De maestros de ceremonia las voces más conocidas de cadena 100 encabezados por Javi Nieves y Mar Amate, y de artistas invitados algunos que repetían como Rozalen, Blas Cantó o Luz Casal que se mezclaban con los noveles Sergio Dalma, Melendi, La Oreja de Van Gogh o Pablo Alborán.

Sin duda el momento más emocionante fue cuando La oreja de Van Gogh cantó por primera en directo La chica del espejo, canción creada para la ocasión y que sirve como fila 0 para recaudar dinero para luchar contra el cáncer. La reacción del público provocó lágrimas en su cantante Leire y esa emoción se le notaba en la voz durante toda su actuación.

Fotografía: Gemi Navas

La gran Luz Casal fue la primera en poner a disfrutar al público sobre todo con su mitiquísima No me importa nada e hizo corear a todas las voces el final de Un nuevo día brillará, tema idóneo para la ocasión emanando esperanza.

Fotografía: Gemi Navas

Tras los internacionales Matt Simons y la sorprendente Sofía Reyes, una Eleni Foureira mexicana que se desenvuelve muy bien en el escenario, llegó uno de los mejores momentos por su intensidad: Blas Cantó que repetía por segunda vez consecutiva esta vez cantando su número 1 Él no soy yo, que sigue cosechando éxitos y que volvió a escucharse con 15 mil voces coreándolo. Lo mismo le ocurrió a James Arthur con su Impossible.
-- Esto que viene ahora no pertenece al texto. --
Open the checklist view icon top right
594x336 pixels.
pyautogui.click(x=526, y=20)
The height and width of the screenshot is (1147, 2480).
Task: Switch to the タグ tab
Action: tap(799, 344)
A continuación Rozalen consiguió conectar con el público de esa manera tan especial que sólo ella tiene, acompañada por su traductora de lenguaje de signos y sin moverse del sitio hizo que todo el pabellón cantara La puerta violeta y el tema que escribió para este evento el año pasado, Vivir, que se ha convertido en otro himno de la causa pero siempre desprendiendo su buen rollo característico, “yo saldré de aquí, si lo creo así” esta vez sin la compañía de Estopa pero que suena mucho mejor.

Fotografía: Gemi Navas

Sergio Dalma tomó el testigo consiguiendo que el ambiente no decayera. Su interpretación de la eurovisiva Bailar Pegados hizo que el pabellón se llenara de estrellas terminando con su particular versión de Este amor no se toca para que continuase la fiesta.
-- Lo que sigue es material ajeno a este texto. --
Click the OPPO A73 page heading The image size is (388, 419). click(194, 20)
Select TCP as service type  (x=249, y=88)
El buen rollismo continuó con los británicos Clean Bandit, únicos en cuanto a los integrantes de su banda, mezclando violines con música electrónica y conectando con el público más joven que bailó sus éxitos, Symphony, Solo y sobre todo el llena pistas Rockabye. Sin duda la sorpresa más agradable de la noche para los no iniciados en su música.

Fotografía: Gemi Navas

Si ya el año pasado en La Noche de la Cadena 100, Melendi fue el más coreado por el público de todas las edades, este año no iba a ser menos si encima trae bajo el brazo el Déjala que baile, esta vez sin Alejandro Sanz y que también mejora en su versión en solitario. Interpretó más canciones que nadie, seis en total, aprovechando la ocasión para intentar aclarar sus declaraciones “machistas” del pasado 8 de marzo, como si no hubiese mejores foros para hacerlo y contarnos como se le ocurrió la “canción más romántica”, La promesa.

La despedida tras casi tres horas, como si no hubiese habido ya suficientes emociones, vino a cargo de Pablo Alborán, que también recordó a su gente más cercana que había sufrido cáncer. Terminó al piano con Solamente tú y Prometo con una despedida un poco light para todo lo que se había vivido.